So back home, when I mention Valencia, probably the first thing people say to me is, "Oranges!" Yes,
Valencia is the land of oranges ("
naranjas"), and right now (late December through early February) oranges are in season. Which means that I've been enjoying, near daily, the world's most delicious fresh-squeezed orange juice with my breakfast, and we've been eating fresh oranges in a variety of forms for dessert. Thus, I'm using this very iconic Valencian product to inaugurate my series on
"eating in season," a practice that is very Spanish and yet somehow lost to time
and globalization in the United States
but waiting for a good comeback.
It's funny. The idea that oranges are a seasonal fruit, and much less a winter fruit is probably extinct now in the States. If anything, people probably hit the
highly-processed Florida orange juice even heavier in the spring and summer (bikini diet season). And, indeed, as I will explain in a moment, it is because of the Valencian orange that many of you will eat table fruit oranges more in the summer, too. Yet not long ago, or not long ago by historians' standards, as in just over a century ago, an orange in many parts of the U.S. was a special treat associated with the holiday season.
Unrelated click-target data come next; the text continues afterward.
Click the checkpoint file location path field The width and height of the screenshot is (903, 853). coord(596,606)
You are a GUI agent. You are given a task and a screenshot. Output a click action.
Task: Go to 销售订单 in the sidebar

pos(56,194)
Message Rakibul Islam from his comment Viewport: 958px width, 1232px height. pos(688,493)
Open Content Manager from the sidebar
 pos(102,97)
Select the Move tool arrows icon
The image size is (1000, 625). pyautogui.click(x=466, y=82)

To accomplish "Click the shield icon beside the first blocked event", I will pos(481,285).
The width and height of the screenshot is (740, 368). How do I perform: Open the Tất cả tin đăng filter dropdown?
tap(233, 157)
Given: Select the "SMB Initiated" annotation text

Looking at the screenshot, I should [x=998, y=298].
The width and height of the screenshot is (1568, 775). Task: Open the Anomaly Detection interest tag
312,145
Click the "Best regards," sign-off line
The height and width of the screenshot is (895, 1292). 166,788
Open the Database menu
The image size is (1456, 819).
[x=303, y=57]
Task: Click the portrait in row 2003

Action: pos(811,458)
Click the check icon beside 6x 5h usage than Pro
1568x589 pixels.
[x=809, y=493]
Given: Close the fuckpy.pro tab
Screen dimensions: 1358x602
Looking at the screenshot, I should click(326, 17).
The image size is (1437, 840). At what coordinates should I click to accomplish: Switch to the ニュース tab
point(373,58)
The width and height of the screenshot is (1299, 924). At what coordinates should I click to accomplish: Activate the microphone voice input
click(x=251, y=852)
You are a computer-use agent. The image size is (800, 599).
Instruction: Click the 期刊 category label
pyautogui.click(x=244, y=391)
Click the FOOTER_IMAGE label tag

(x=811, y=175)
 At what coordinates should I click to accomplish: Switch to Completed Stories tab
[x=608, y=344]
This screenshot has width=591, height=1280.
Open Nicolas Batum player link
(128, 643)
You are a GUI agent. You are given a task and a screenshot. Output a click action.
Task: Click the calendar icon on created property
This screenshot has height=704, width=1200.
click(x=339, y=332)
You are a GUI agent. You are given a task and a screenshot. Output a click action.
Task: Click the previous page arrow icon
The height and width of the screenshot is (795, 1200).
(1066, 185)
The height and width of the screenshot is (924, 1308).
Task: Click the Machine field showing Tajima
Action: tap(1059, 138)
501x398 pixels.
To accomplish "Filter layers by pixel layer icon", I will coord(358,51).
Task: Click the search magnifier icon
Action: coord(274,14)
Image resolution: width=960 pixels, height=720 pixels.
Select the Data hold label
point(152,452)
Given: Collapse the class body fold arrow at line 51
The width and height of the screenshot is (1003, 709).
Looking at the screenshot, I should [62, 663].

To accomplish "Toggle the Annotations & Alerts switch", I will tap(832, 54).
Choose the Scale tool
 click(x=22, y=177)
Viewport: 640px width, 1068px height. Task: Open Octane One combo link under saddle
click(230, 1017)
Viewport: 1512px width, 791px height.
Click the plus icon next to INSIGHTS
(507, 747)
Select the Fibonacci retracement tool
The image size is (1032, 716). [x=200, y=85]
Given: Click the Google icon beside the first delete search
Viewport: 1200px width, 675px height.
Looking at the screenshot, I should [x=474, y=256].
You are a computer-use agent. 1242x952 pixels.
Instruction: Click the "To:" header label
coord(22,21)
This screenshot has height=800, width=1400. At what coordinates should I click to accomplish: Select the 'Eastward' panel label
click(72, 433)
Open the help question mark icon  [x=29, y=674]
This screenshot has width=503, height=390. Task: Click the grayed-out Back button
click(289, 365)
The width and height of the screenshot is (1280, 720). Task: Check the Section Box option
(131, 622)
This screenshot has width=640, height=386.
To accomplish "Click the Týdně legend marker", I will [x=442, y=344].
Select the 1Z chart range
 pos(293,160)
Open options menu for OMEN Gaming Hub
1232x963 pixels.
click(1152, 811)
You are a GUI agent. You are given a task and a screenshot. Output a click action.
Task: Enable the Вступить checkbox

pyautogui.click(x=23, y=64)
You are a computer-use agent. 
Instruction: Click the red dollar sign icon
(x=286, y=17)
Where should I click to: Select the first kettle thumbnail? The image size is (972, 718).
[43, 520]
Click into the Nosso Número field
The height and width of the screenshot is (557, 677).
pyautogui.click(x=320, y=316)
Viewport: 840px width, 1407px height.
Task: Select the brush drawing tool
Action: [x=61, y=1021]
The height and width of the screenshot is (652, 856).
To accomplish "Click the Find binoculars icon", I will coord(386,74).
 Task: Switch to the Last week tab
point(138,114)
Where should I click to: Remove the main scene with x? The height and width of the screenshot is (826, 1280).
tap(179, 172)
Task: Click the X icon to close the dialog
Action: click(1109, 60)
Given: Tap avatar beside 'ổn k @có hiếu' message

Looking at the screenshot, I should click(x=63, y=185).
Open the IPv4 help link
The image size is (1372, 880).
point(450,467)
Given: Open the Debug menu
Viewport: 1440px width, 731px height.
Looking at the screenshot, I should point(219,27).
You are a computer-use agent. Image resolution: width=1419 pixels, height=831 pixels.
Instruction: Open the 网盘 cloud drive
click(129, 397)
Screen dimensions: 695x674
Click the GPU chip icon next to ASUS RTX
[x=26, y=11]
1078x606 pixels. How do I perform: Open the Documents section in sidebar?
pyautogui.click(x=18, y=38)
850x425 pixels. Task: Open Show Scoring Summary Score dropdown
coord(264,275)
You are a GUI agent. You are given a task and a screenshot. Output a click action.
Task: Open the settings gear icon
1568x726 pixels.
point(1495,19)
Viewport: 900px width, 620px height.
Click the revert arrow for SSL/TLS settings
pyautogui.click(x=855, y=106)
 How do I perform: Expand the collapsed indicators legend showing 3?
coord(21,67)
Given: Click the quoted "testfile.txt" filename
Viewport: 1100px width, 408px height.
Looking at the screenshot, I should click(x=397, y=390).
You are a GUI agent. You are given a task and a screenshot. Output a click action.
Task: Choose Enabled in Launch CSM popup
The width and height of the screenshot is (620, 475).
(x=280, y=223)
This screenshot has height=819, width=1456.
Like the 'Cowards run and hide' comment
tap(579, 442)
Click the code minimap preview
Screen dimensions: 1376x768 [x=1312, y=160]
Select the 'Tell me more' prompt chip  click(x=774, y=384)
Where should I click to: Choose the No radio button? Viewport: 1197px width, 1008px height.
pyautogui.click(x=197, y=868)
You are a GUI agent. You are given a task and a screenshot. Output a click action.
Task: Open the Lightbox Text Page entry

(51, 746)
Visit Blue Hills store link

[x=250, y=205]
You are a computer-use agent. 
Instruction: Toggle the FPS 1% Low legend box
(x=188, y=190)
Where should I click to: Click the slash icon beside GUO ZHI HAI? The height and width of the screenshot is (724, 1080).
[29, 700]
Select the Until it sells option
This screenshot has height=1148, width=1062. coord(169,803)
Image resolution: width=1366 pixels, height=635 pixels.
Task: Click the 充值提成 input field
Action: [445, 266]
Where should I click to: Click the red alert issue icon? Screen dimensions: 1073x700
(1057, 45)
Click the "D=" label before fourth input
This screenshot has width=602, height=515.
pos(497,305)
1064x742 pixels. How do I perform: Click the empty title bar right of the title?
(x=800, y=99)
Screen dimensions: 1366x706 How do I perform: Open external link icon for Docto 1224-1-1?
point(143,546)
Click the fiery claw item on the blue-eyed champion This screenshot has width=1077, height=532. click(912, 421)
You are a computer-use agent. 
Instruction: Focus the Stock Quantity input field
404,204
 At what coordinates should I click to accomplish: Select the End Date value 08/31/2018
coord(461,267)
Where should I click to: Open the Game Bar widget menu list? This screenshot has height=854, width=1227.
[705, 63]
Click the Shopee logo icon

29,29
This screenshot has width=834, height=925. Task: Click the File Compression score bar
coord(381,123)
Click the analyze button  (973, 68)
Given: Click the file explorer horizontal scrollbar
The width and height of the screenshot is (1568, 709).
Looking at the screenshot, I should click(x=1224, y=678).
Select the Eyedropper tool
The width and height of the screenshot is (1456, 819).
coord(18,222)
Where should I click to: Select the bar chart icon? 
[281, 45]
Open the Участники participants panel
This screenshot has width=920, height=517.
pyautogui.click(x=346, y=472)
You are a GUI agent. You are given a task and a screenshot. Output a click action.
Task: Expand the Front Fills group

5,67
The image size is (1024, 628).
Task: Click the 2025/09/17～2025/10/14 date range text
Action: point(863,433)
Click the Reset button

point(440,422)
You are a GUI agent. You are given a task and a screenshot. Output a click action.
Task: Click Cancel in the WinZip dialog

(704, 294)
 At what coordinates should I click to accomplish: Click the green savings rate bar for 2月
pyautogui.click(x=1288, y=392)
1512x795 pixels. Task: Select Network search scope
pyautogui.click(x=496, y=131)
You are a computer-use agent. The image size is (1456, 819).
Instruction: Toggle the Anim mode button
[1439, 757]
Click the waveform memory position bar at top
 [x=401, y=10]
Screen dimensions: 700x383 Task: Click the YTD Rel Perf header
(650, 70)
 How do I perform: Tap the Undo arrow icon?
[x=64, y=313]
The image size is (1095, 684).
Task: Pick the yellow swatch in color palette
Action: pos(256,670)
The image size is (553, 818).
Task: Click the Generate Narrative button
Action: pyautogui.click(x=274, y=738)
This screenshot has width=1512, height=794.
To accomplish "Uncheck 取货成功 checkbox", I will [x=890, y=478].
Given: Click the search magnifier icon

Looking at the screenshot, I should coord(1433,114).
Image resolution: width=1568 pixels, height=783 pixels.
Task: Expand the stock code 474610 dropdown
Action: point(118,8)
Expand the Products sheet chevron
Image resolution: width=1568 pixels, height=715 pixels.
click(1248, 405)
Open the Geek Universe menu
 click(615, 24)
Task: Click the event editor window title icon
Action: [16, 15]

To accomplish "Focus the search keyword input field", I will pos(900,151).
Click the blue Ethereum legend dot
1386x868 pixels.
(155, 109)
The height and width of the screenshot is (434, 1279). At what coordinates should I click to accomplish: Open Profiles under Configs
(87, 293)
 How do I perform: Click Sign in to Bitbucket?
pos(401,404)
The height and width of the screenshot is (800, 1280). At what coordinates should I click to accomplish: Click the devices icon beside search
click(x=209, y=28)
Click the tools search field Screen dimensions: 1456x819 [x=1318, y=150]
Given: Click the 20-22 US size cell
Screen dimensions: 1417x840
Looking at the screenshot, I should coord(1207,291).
In my family, for example, we are very proud of a very old diary we have that was written by my grandfather's grandfather (my great, great, great grandfather? very great, needless to say). He lived a fascinating life, having grown up partly in Japan
where his father went as a missionary just after the country (re)opened to the West in the 1870s. But there is a lovely passage that he wrote as a boy growing up in Indiana, where he mentions his excitement at getting a fresh orange around Christmas time. I believe it was even a common gift or stocking stuffer back in the day. (Imagine! Oranges special enough to be a gift.) I think of it every time the first batch of this season's local oranges appear in supermarkets mid December.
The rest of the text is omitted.